Wednesday 20 October 2021

 REVIEW OF #67 EARLY MORNING RISER

Review by Tom


Katherine Heiny has written a well-reviewed/-received book full of wry, witty and yet (for me) unfunny observations about life in a small Michigan town. The seven chapters spread over a period of seventeen years constitute not so much a novel as the seven seasons of an above-average sitcom. As a result, other than the narrator Jane and her sister-in-law Aggie, the supporting characters come off as the sort of two-dimensional oddballs you got in Newhart or Cheers, not as flesh and blood in small-town America. 

The narrator, Jane, is a second-grade teacher who falls for local stud, Duncan, who has bedded a fair percentage of the local female population on the strength of looks like the Brawny Paper Towel Guy. Never mind that Duncan is a man of few words and a work ethic even more casual than his approach to sex, he has a laser-like aim for Jane’s G-spot, making him the embodiment of 1970s Man in a novel published by a woman in the 2020s about a period in the 21st C.  Weird. 

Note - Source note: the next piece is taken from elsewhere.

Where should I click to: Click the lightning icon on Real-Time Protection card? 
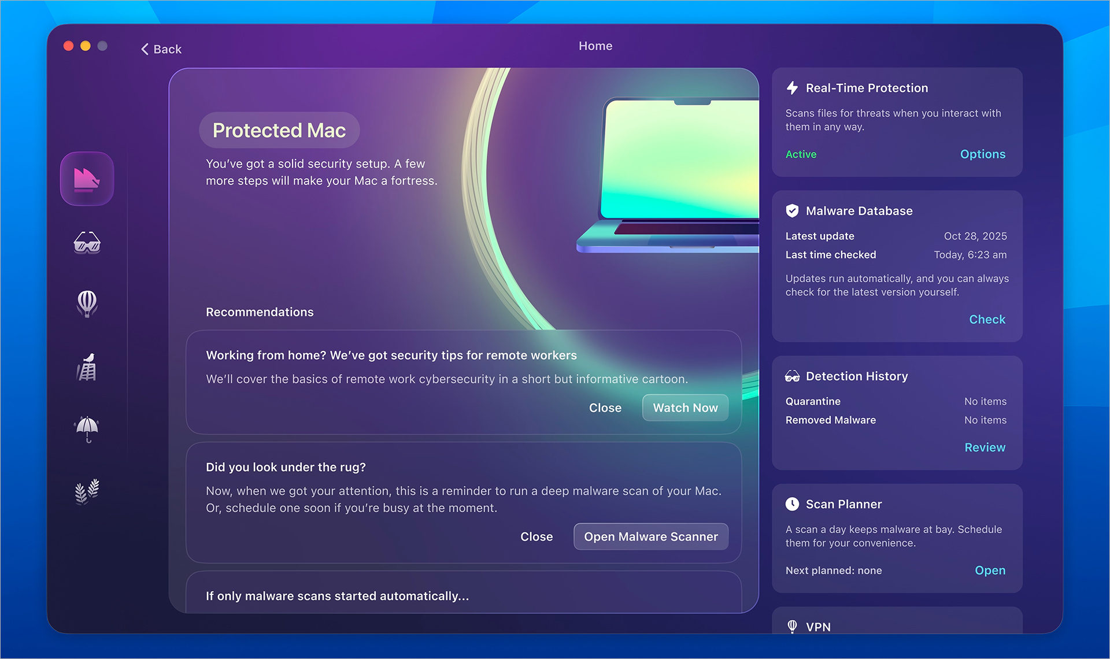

In the tradition of 1970s women, Jane longs to marry Duncan, who has vowed never to marry again after his ex-wife Aggie dumped him for Gary, who looks like the Pillsbury Doughboy, is unable to function in even a small social circle and yet somehow has a moderately successful insurance agency. But then Duncan does ask for Jane’s hand because marriage is the most expedient way for him and her to care for Jimmy, the simple-minded employee of Duncan’s woodworking business, who has been duped out of $80k in the book’s only scene with any real dramatic tension and yet one that ends abruptly in less than twenty pages. Duncan marries again, not so much out of love for Jane, but out of concern for his little buddy.  In classic 1970s style. 

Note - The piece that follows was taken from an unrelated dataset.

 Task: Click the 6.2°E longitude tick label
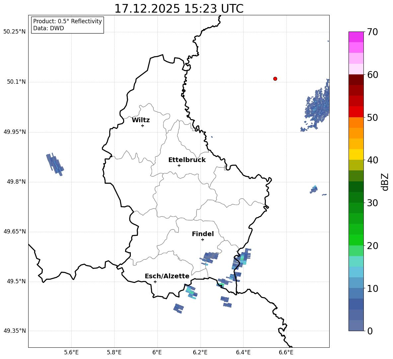[200, 352]
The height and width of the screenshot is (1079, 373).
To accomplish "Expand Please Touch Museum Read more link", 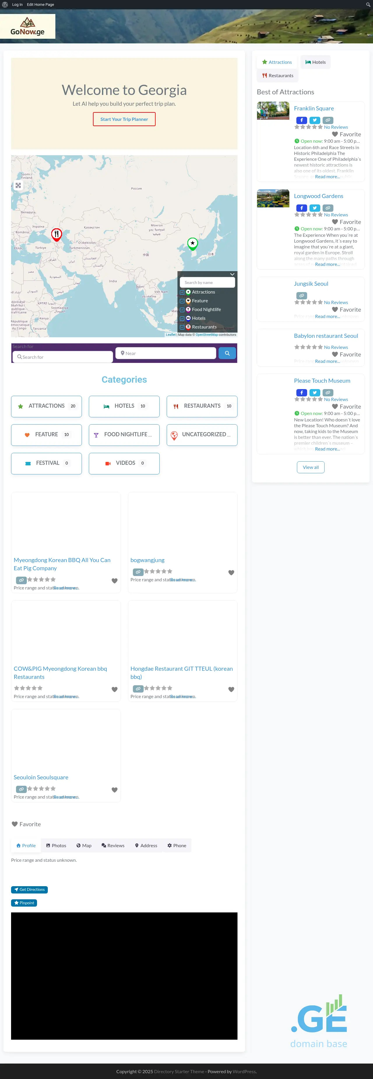I will click(327, 449).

Which may just be the point. Katherine Heiny is not writing a book about human relations as we’d like to think they’ve progressed, but rather as they are in Boyne City, Michigan, where her bio says she lived when she wasn’t in London, the Hague or her current residence of Bethesda, Maryland. So maybe she’s recalling a place she experienced in the 1970s. What she’s remembered, though, after time in big cosmopolitan cities, comes off as a view more condescending than affectionate for a slice of the populace content with, or confined to, life in a rural cloister.